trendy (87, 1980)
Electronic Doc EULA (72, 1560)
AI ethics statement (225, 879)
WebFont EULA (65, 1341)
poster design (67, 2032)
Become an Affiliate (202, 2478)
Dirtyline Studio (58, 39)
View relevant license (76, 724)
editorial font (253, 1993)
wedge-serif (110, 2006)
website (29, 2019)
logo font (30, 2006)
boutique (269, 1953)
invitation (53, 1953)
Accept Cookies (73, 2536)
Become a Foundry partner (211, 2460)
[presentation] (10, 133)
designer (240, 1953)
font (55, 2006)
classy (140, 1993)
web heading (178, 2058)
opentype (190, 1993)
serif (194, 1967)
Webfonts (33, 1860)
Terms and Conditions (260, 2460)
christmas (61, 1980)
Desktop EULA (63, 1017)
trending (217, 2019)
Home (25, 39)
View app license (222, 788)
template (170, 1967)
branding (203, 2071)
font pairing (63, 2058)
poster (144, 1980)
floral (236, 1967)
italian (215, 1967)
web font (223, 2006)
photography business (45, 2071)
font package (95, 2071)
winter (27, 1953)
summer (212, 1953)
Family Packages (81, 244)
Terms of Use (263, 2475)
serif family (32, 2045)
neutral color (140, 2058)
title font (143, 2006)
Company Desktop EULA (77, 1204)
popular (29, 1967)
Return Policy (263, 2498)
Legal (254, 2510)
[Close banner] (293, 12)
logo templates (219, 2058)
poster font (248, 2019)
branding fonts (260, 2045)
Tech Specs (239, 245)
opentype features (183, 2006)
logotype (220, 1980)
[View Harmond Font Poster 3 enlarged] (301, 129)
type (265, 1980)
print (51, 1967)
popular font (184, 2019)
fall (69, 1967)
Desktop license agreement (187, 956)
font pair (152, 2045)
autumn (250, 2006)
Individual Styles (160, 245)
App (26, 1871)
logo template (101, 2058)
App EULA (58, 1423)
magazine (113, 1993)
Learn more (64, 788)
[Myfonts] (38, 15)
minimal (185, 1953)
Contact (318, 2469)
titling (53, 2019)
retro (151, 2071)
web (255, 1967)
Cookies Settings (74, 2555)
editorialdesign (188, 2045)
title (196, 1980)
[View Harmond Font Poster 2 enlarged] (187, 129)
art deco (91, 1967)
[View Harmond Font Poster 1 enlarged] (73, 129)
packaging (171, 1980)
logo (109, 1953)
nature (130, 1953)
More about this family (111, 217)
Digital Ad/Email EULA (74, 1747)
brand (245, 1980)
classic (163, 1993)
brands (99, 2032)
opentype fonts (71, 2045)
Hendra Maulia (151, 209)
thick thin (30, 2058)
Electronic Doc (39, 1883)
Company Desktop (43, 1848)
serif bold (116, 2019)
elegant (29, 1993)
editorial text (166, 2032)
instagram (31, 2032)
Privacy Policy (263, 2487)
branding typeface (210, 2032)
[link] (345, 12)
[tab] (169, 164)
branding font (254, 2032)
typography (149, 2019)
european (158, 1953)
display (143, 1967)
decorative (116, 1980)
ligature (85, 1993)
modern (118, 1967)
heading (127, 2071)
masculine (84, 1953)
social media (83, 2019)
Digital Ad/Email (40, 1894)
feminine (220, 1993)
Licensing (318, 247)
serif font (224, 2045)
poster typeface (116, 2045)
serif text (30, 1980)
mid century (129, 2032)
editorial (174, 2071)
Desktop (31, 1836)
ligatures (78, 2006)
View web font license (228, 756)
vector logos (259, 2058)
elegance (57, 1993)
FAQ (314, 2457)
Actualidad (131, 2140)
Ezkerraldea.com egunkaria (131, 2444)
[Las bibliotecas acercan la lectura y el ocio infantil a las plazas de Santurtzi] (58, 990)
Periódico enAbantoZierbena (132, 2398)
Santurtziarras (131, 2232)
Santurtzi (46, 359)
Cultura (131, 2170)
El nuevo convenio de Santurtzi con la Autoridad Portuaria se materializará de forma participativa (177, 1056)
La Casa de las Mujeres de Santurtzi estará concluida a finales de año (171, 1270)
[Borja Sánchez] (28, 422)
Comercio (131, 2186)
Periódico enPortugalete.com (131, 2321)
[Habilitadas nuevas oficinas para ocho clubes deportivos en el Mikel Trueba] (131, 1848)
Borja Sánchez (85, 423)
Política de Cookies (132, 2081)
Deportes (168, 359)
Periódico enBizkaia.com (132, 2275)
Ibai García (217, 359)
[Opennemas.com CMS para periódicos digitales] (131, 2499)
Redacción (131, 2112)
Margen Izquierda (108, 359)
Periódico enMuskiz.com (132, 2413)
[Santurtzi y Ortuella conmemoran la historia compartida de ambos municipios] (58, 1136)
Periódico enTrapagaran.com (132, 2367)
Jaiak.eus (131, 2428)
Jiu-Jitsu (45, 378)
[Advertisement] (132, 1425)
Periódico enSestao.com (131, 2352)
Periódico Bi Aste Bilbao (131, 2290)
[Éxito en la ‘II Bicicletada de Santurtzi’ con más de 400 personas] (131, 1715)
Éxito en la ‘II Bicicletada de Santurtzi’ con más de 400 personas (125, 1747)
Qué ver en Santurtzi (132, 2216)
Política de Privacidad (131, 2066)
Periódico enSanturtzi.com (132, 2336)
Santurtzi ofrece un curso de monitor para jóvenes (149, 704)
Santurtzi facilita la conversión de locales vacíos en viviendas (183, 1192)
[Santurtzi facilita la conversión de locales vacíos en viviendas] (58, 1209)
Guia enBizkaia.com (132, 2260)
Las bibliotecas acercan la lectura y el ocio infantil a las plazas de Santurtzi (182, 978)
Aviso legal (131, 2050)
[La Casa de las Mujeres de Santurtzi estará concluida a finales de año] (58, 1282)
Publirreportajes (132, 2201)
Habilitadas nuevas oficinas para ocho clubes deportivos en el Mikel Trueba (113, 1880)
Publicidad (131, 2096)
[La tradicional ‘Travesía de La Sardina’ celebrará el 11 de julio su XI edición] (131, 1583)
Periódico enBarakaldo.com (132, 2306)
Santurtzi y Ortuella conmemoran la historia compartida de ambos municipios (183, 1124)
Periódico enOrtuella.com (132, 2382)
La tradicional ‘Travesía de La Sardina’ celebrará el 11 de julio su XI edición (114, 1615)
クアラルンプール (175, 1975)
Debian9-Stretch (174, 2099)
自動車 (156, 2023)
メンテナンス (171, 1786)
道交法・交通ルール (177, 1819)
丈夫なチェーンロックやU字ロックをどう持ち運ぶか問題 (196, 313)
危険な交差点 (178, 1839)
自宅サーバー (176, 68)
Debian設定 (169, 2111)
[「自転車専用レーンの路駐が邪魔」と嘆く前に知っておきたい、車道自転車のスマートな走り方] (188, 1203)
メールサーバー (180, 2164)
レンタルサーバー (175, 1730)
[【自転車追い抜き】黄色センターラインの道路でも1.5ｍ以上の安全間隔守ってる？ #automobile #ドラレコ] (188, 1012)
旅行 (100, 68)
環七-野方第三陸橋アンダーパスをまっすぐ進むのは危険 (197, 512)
::::::::::
**INSTRUCTIONS FOR THE TASK:**
Reproduce the lines above, beginning at the line with "instagram (31, 2032)" and stopping after the line with "heading (127, 2071)", exactly as they are.

**TASK RESULT:**
instagram (31, 2032)
Privacy Policy (263, 2487)
branding typeface (210, 2032)
[link] (345, 12)
[tab] (169, 164)
branding font (254, 2032)
typography (149, 2019)
european (158, 1953)
display (143, 1967)
decorative (116, 1980)
ligature (85, 1993)
modern (118, 1967)
heading (127, 2071)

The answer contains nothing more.